→ SUPPLIED RECORDS:
=-=-=-=-=

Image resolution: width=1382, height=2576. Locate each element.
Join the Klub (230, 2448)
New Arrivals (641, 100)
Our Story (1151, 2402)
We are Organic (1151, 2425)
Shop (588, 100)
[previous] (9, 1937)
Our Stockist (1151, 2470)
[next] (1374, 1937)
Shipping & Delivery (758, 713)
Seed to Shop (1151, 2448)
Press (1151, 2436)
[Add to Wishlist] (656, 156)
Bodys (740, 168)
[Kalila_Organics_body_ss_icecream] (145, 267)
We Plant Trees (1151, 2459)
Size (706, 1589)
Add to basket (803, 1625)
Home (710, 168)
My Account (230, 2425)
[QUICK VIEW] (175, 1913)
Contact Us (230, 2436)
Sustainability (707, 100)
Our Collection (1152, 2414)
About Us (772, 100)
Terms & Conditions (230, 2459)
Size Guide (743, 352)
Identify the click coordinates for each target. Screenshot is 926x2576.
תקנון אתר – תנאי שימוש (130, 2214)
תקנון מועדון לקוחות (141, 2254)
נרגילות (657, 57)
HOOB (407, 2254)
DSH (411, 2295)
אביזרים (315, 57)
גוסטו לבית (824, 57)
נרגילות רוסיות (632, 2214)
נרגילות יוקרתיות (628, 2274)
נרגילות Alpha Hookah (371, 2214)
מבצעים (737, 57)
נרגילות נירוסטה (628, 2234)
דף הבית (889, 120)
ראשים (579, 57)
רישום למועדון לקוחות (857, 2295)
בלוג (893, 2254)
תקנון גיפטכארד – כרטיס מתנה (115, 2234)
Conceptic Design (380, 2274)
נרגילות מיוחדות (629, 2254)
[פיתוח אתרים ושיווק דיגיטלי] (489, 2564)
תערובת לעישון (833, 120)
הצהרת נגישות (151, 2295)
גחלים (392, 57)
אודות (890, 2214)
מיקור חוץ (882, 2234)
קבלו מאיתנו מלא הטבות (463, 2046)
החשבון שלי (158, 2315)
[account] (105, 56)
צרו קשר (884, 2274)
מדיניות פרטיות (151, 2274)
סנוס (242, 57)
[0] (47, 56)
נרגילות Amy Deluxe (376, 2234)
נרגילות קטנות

=-=-=-=-=

Every line in the records above with the string "each" in it should be shown.

→ ANSWER SECTION:
Image resolution: width=1382, height=2576. Locate each element.
Identify the click coordinates for each target. Screenshot is 926x2576.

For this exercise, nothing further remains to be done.